Nous nous mettons en route sans tarder. Dehors, il fait bon, mais le ciel est couvert de nuages gris qui ne feront que se multiplier dans les prochaines minutes. D'ailleurs, des gouttes de pluie ne tardent pas à s'écraser sur nous.

"Oh, non, il pleut, soupire Tori en ouvrant les mains pour laisser l'eau s'écraser dans ses paumes."

Yuma se met à rire et part en courant.

"Je cours et je file droit vers le ciel ! clame-t-il avec un enthousiasme que je sais forcé."

Tori et moi nous retrouvons tous les deux sous la pluie qui ruissèle. Maintenant que Yuma n'est plus là, nous laissons nos yeux exprimer enfin tout le chagrin et la compassion que nous éprouvons pour notre ami.

"Yuma essaie de prendre sur lui, non ? murmure Tori sans prendre la peine de me regarder.

-Je crois qu'il a besoin d'encore un peu de temps, je réponds d'une voix triste. Après tout, Astral était quelqu'un d'irremplaçable."

Irremplaçable, oui, mais surtout pour Yuma. Si d'autres que lui étaient capables de voir l'esprit, comme Tori par exemple, aucun de nous n'a tissé de véritables liens avec l'envoyé d'Astra World. Il était le meilleur ami de Yuma et son partenaire. Ils ont passé tout leur temps ensemble, et leur amitié n'a fait que se renforcer au cours de ces nombreux mois écoulés. Moi, j'ai eu l'occasion de prendre conscience de la force de leur lien, un jour, il y a plutôt longtemps maintenant, à l'époque où je ne pensais qu'à aider mon père à se venger, même si cela impliquait de faire souffrir autour de moi. J'avais provoqué Yuma en Duel et utilisé le grand pouvoir d'un talisman que mon père m'avait confié pour anéantir Astral. Même dans ses derniers instants, lorsqu'il était enchaîné à une tour et recevait sans cesse des décharges électriques qui lui causaient de violentes souffrances, Astral n'a pas semblé se soucier de lui-même un seul instant. Il était tout entier tourné vers Yuma, il l'appelait et l'encourageait sans un instant de repos, la détresse de son ami le faisait bien plus souffrir que les dégâts physiques que lui-même subissait. Il a utilisé ses dernières forces pour soutenir son partenaire, juste avant que je ne le tue. Lorsqu'il s'est aperçu que j'avais assassiné son ami de sang-froid, Yuma a été submergé par les larmes dans l'instant. Ses mains tremblantes, sa bouche ouverte sur un sanglot silencieux, ses yeux vides inondés de larmes, tout chez lui dénotait son chagrin. Puis, plus tard, une fois que j'ai été calmé de ma folie meurtrière, et que j'ai proposé à Yuma de lui donner le pouvoir de mon talisman pour ressusciter Astral, même en le prévenant que toute cette puissance risquait de le détruire, il n'a pas hésité un seul instant. Et il a tenu bon face au pouvoir qui le consumait. A partir de là, il est parvenu à ramener son ami à la vie, et il s'est remis à pleurer à chaudes larmes -des larmes de joie, cette fois-ci-, lorsqu'il l'a retrouvé. Leur lien est encore plus fort que ce que je pensais.

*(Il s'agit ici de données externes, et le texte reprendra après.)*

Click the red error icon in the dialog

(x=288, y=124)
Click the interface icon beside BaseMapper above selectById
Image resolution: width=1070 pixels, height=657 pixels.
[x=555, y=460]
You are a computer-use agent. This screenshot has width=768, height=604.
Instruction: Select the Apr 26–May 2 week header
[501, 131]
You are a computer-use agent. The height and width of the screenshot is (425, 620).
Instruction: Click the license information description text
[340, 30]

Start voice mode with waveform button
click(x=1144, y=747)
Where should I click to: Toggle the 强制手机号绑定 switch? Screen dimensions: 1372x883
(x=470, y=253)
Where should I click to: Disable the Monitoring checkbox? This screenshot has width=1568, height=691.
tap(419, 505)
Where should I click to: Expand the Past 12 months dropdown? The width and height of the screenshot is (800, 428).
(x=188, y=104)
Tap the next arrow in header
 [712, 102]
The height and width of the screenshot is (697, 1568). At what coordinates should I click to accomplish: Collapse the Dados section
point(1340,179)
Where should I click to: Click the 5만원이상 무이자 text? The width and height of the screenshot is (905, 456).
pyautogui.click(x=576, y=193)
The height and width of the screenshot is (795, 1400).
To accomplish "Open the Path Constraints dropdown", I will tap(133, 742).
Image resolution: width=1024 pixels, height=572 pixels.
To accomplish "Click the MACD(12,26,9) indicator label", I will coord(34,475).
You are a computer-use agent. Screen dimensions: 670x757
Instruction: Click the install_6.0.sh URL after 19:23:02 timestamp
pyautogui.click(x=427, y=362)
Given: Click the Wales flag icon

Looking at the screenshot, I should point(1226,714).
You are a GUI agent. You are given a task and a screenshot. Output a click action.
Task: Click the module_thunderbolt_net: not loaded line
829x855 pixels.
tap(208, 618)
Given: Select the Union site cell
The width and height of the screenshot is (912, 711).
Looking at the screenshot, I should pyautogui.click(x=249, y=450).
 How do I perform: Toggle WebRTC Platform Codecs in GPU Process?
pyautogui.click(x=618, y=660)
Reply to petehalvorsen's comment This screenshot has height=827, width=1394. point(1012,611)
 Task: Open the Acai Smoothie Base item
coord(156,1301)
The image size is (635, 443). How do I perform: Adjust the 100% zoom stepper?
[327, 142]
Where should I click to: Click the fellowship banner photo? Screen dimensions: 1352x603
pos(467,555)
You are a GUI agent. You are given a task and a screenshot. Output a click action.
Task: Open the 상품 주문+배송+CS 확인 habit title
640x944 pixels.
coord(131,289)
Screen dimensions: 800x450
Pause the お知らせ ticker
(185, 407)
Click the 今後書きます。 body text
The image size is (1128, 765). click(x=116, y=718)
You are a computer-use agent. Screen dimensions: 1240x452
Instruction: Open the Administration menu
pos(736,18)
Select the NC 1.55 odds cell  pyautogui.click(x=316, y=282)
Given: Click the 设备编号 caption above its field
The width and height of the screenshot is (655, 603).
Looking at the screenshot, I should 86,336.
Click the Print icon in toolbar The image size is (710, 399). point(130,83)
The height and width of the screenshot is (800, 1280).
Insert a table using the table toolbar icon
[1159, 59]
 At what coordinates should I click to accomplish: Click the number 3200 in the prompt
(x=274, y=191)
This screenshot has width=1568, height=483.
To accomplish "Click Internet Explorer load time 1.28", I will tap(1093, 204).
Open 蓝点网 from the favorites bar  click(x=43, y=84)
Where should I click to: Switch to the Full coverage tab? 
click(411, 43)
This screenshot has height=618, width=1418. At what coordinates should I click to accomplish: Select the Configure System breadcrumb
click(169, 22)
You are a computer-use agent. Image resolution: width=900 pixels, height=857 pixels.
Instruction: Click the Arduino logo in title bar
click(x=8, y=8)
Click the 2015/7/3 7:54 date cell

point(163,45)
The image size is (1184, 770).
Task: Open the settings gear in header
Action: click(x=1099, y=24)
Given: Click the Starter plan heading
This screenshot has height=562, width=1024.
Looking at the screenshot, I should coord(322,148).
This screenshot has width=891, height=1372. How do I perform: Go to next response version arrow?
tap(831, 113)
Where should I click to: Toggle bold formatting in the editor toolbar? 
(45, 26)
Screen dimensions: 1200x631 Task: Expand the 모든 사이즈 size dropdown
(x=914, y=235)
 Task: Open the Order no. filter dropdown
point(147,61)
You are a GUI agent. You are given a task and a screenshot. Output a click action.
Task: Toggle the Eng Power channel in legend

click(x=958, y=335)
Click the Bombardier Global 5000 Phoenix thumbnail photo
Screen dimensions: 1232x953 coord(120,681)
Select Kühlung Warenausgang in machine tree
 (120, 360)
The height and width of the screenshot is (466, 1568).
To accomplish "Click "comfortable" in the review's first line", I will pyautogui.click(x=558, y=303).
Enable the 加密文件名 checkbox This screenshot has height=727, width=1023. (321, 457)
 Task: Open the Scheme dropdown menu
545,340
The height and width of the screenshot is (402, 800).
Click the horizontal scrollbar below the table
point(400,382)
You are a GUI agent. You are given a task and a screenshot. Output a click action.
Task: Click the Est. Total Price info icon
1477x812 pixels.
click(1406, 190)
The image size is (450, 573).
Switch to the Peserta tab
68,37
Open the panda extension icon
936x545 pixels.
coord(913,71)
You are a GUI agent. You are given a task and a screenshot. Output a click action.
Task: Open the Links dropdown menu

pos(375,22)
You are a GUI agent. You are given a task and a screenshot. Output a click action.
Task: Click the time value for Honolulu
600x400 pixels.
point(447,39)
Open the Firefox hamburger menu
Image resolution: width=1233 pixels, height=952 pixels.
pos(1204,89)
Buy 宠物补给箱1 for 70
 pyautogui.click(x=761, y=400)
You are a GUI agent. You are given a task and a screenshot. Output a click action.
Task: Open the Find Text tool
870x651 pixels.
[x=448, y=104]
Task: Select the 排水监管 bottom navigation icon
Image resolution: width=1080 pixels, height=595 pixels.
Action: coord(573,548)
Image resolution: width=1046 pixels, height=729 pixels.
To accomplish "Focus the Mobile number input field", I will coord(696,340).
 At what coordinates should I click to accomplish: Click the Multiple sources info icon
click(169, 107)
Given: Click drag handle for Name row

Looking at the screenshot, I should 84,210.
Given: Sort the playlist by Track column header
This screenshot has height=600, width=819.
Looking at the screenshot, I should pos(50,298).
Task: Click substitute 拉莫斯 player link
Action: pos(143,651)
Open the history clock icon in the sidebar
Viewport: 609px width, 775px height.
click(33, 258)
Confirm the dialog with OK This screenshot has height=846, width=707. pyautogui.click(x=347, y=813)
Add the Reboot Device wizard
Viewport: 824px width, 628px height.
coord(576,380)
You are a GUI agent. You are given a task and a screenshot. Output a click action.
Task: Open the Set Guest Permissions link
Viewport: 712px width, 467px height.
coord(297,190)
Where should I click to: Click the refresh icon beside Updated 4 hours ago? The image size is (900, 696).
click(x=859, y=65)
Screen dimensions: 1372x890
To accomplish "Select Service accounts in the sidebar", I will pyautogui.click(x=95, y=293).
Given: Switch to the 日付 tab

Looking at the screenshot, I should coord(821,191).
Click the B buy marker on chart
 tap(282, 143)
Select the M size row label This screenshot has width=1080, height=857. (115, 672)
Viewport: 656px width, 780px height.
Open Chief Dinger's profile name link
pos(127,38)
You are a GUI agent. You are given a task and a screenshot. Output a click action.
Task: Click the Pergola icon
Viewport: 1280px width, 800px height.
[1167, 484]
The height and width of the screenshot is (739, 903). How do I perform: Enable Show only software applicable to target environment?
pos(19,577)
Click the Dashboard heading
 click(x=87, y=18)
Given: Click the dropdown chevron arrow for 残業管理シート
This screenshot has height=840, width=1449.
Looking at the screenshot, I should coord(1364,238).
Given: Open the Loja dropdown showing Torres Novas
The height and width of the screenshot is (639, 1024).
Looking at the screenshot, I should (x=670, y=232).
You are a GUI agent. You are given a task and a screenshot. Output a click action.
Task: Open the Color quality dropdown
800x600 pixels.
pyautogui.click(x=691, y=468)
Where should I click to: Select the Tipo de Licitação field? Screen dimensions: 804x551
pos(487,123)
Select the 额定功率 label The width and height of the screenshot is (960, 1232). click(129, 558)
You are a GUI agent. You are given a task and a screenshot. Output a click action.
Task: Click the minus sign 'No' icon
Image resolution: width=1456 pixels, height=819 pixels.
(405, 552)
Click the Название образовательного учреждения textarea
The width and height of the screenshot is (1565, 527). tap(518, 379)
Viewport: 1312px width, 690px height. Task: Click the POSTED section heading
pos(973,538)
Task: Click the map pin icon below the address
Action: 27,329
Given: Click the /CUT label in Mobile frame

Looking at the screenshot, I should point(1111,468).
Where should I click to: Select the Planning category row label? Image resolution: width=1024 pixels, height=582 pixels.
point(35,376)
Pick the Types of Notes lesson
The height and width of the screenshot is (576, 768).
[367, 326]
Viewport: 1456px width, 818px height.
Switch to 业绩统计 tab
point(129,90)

Quoi qu'il en soit, j'ai une idée du chagrin qu'il endure, moi qui lui ai déjà ravi ce qu'il avait de plus précieux autrefois. J'aimerais croire qu'un jour, il ira mieux. Mais malgré ce que j'affirme à Tori, malgré tout ce que fait Yuma pour paraître remis de la perte de son meilleur ami, je ne suis pas sûr que ce jour arrive.

La suite des évènements de la journée contribuèrent grandement à sortir un tant soit peu Astral de la mémoire de Yuma -si tant est qu'un seul instant ne passe sans que celui-ci ne pense à son ami disparu. En effet, un assassin envoyé par le monde de Barian -monde ennemi d'Astra World et dont les missionnaires essaient d'éliminer Yuma, Shark et Kite depuis plusieurs mois- a profité d'un court moment où Shark a quitté le chevet de sa petite sœur à l'hôpital pour empoisonner celle-ci. Témoins de la scène, avec Yuma et Tori, nous n'avons pas pu mettre à mal les projets de cet assassin qui, après avoir menacé mon ami de l'éliminer bientôt, a disparu en laissant clairement sous-entendre que Shark était sa cible immédiate. Yuma et moi, nous avons ensuite été contraints de parcourir presque la moitié de la ville avant d'en sortir pour de bon et de dénicher le vieux manoir abandonné où Rio et Shark avaient passé leur enfance, et où se trouvait justement ce dernier, en train de se battre en Duel contre l'assassin, secondé par l'un de mes grands frères, Quattro. L'affrontement fut violent et sans merci, mais heureusement, Shark et mon frère parvinrent à vaincre l'assassin barian et le poison mortel disparut aussitôt de l'organisme de Rio sans laisser de traces. Cependant, Quattro et Shark restant Quattro et Shark, rivaux, même après avoir fait équipe, ils se remirent à se chamailler dès le Duel terminé. Ca m'a amusé, aussi ai-je commenté en me tournant vers Yuma :

"Finalement, sont-ils en bons ou en mauvais termes ?"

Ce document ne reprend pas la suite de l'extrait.